Pixel coordinate grounding data:
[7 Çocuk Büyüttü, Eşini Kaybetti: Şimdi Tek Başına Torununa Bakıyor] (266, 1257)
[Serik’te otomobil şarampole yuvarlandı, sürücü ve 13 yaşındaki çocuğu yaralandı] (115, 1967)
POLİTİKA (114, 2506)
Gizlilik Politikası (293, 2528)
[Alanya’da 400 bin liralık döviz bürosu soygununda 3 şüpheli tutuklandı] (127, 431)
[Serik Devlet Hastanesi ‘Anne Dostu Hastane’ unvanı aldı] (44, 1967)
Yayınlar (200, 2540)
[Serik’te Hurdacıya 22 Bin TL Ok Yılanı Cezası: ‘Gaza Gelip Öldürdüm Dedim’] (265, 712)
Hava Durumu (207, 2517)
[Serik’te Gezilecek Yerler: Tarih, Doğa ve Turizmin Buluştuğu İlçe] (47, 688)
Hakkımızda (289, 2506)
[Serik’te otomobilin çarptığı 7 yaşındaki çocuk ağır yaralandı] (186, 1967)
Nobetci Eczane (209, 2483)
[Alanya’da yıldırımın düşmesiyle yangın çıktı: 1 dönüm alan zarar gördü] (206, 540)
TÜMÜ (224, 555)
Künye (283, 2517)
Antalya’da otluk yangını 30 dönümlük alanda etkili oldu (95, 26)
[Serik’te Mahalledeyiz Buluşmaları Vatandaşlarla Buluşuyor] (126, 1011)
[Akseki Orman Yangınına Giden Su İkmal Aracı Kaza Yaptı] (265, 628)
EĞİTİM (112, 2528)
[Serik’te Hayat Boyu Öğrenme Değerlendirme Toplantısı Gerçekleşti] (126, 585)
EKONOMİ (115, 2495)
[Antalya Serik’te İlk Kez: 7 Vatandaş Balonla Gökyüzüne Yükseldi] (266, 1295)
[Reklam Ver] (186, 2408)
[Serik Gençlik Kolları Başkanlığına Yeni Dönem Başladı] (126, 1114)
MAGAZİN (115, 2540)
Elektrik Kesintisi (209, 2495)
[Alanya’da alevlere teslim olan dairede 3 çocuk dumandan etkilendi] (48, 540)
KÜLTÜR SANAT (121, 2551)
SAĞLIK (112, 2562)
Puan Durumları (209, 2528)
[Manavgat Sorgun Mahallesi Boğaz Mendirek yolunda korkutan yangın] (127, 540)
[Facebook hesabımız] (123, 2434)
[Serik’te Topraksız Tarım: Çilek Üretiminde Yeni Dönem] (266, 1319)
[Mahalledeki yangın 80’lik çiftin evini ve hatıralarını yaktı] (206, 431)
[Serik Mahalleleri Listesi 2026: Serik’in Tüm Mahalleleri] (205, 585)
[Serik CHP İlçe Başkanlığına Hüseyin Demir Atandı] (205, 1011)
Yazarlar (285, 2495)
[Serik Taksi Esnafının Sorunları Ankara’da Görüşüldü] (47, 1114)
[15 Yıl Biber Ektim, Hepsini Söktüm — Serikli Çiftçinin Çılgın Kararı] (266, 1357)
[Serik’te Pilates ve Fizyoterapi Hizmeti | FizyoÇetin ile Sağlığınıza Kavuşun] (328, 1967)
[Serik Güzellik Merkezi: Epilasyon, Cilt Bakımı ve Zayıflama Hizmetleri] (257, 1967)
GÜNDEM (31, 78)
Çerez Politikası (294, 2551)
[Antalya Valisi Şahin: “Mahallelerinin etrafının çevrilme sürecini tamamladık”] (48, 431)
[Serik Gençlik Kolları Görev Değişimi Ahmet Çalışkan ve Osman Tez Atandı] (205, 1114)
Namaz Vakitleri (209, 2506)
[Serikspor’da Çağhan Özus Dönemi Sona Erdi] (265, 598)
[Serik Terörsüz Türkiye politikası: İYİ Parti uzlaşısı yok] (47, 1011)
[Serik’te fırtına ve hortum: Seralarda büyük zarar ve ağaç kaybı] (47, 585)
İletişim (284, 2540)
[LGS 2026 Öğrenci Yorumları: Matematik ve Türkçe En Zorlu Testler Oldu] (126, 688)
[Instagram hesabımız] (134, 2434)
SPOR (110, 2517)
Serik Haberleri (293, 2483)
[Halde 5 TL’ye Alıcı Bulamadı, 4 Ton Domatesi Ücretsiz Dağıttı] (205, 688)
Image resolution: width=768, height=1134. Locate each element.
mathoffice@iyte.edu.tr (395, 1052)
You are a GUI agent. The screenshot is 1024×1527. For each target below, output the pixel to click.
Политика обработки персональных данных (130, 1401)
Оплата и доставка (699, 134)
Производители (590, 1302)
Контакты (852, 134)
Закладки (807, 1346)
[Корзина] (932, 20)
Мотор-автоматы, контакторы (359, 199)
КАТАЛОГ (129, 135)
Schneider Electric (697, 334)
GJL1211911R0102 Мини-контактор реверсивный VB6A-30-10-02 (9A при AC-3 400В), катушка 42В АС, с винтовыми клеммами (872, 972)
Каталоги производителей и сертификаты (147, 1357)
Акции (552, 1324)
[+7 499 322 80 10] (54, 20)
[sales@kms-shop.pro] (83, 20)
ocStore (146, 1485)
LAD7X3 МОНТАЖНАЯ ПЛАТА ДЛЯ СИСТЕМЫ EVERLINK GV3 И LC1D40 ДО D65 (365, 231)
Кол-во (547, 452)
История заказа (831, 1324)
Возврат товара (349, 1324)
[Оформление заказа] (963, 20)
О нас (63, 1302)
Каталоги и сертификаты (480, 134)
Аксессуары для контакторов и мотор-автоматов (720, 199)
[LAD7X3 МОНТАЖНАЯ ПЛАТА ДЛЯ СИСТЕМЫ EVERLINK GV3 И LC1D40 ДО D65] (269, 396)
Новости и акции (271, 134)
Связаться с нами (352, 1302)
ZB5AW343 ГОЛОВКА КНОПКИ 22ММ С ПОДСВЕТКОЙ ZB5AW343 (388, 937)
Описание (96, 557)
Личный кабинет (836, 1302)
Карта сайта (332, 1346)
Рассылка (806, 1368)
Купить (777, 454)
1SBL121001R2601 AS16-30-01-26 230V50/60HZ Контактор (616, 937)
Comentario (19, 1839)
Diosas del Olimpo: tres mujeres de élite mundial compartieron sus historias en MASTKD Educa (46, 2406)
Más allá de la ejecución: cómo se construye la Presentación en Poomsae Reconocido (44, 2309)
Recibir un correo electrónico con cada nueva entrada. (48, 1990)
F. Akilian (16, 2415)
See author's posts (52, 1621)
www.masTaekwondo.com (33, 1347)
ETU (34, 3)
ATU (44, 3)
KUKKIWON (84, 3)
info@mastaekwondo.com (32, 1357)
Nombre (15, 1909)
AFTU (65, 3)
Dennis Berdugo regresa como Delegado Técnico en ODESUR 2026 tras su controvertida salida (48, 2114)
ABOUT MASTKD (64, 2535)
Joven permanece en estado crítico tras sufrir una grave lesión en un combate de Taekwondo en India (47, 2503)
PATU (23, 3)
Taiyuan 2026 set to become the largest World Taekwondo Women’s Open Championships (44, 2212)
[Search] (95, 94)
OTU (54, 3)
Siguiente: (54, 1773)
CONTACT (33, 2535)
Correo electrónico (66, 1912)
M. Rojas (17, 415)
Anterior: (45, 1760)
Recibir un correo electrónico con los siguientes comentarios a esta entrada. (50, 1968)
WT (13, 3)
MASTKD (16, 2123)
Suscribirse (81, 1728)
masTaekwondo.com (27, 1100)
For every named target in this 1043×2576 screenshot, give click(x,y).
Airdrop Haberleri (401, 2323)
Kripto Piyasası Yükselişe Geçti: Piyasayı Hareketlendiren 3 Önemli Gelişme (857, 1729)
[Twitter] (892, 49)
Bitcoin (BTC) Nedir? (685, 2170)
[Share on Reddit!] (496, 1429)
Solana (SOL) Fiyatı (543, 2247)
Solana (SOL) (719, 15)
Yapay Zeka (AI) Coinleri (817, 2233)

AIM OF THE TASK:
Set down, unchanged, only those lines above that fall between the line with "POLİTİKA (114, 2506)" and the line with "SAĞLIK (112, 2562)", the two end lines included.

ANSWER FOR THE TASK:
POLİTİKA (114, 2506)
Gizlilik Politikası (293, 2528)
[Alanya’da 400 bin liralık döviz bürosu soygununda 3 şüpheli tutuklandı] (127, 431)
[Serik Devlet Hastanesi ‘Anne Dostu Hastane’ unvanı aldı] (44, 1967)
Yayınlar (200, 2540)
[Serik’te Hurdacıya 22 Bin TL Ok Yılanı Cezası: ‘Gaza Gelip Öldürdüm Dedim’] (265, 712)
Hava Durumu (207, 2517)
[Serik’te Gezilecek Yerler: Tarih, Doğa ve Turizmin Buluştuğu İlçe] (47, 688)
Hakkımızda (289, 2506)
[Serik’te otomobilin çarptığı 7 yaşındaki çocuk ağır yaralandı] (186, 1967)
Nobetci Eczane (209, 2483)
[Alanya’da yıldırımın düşmesiyle yangın çıktı: 1 dönüm alan zarar gördü] (206, 540)
TÜMÜ (224, 555)
Künye (283, 2517)
Antalya’da otluk yangını 30 dönümlük alanda etkili oldu (95, 26)
[Serik’te Mahalledeyiz Buluşmaları Vatandaşlarla Buluşuyor] (126, 1011)
[Akseki Orman Yangınına Giden Su İkmal Aracı Kaza Yaptı] (265, 628)
EĞİTİM (112, 2528)
[Serik’te Hayat Boyu Öğrenme Değerlendirme Toplantısı Gerçekleşti] (126, 585)
EKONOMİ (115, 2495)
[Antalya Serik’te İlk Kez: 7 Vatandaş Balonla Gökyüzüne Yükseldi] (266, 1295)
[Reklam Ver] (186, 2408)
[Serik Gençlik Kolları Başkanlığına Yeni Dönem Başladı] (126, 1114)
MAGAZİN (115, 2540)
Elektrik Kesintisi (209, 2495)
[Alanya’da alevlere teslim olan dairede 3 çocuk dumandan etkilendi] (48, 540)
KÜLTÜR SANAT (121, 2551)
SAĞLIK (112, 2562)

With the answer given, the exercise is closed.